7 of 147 comments (clear)

  1. Maskelyne, also great inventor of the pay toilet by elrous0 · · Score: 5, Informative

    That's not a joke, BTW. So every time you really have to defecate and some greedy business or city has installed a pay toilet, you can thank John Nevil Maskelyne--the noble inventor who pioneered the idea of charging people a penny to take a shit.

    And, as an American, god bless you Committee to End Pay Toilets in America--for keeping this scourge mostly out of the land of the free crapper.

    --
    SJW: Someone who has run out of real oppression, and has to fake it.
  2. Re:Maskelyne, also great inventor of the pay toile by elrous0 · · Score: 5, Funny

    I live in San Fransisco.

    I said in America.

    --
    SJW: Someone who has run out of real oppression, and has to fake it.
  3. Re:Maskelyne, also great inventor of the pay toile by arth1 · · Score: 5, Informative

    That wasn't the guy who hacked Marconi, it was his father.

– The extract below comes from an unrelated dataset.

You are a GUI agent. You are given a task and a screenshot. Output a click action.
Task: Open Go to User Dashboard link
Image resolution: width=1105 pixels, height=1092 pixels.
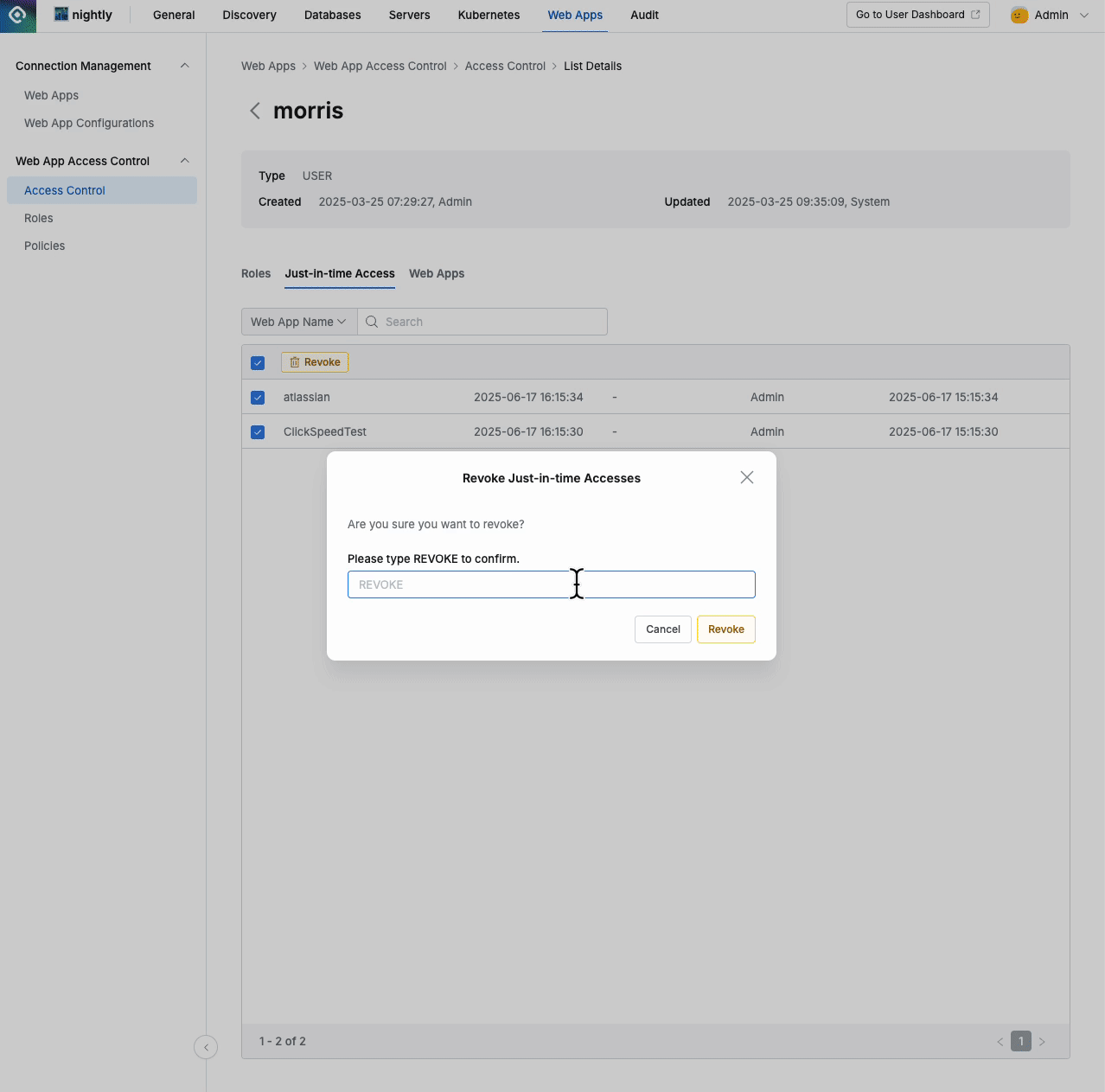[x=917, y=15]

  4. Re:Maskelyne, also great inventor of the pay toile by alen · · Score: 5, Funny

    in NYC the public toilets are called Starbucks

  5. Re:Maskelyne, also great inventor of the pay toile by EdIII · · Score: 5, Interesting

    Try visiting China. Went through 20 different cities and rural areas.

    Toilets are free, or at least everyone I saw was, but there were no toilet paper rolls, paper towels, etc. You brought your own paper napkins and toilet paper with you everywhere.

    Visited a factory and the public bathroom was a nightmare. You had running water, but were expected to have your own soap and paper. The executives handed me them.

    It was just normal there. We took around handiwipes with us everywhere.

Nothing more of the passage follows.